§ **Material supplied**
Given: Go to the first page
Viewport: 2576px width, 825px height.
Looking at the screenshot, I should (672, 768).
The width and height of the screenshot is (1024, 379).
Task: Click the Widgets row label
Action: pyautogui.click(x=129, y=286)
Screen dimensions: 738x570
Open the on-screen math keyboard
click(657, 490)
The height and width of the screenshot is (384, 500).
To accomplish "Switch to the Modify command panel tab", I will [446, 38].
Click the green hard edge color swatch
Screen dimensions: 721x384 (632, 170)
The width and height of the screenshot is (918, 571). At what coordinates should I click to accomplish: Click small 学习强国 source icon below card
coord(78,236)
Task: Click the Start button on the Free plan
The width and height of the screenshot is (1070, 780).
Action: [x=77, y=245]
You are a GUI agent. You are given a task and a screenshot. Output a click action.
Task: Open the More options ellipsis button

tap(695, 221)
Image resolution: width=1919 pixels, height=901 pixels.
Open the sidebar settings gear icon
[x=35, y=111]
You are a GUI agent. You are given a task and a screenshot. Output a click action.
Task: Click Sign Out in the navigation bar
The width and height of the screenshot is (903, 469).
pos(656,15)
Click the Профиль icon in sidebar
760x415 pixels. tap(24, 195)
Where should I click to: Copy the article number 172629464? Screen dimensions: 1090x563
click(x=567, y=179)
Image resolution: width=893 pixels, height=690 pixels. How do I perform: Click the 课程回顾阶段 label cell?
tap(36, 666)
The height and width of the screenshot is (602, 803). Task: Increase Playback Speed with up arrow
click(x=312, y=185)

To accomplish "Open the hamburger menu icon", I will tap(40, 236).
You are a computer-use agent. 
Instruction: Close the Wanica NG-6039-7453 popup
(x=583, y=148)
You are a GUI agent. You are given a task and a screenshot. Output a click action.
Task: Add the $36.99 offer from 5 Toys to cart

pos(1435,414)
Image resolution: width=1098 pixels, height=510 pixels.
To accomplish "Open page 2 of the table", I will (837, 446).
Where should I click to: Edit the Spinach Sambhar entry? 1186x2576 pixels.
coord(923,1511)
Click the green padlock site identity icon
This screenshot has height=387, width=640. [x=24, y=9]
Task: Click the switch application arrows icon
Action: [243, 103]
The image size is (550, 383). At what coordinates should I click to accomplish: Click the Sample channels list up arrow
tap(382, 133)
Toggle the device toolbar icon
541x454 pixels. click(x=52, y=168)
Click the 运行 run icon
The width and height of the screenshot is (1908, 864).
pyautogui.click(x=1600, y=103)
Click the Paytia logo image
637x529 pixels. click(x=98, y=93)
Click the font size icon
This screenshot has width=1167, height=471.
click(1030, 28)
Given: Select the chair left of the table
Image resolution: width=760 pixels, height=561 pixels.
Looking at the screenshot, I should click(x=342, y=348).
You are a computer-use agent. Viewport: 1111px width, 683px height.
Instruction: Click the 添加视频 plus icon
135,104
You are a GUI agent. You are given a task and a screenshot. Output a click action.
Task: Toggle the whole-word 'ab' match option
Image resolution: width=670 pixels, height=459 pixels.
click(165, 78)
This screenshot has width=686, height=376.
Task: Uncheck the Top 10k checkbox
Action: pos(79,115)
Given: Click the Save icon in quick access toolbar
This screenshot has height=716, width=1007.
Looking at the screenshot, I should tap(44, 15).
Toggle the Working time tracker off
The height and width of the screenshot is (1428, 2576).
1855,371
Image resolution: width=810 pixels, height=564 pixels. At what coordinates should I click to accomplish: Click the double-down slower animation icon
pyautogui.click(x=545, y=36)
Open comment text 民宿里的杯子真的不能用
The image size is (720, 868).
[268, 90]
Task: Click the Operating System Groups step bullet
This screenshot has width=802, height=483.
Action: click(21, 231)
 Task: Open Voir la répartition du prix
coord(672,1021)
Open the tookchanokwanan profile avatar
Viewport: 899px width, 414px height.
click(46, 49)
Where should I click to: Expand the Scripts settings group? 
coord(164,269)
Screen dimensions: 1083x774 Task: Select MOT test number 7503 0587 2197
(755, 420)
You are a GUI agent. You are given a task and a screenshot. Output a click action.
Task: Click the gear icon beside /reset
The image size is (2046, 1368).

§ **About this exercise**
Which of the lines above carry the string "table"? Copy every one.

§ **Task answer**
To accomplish "Open page 2 of the table", I will (837, 446).
Given: Select the chair left of the table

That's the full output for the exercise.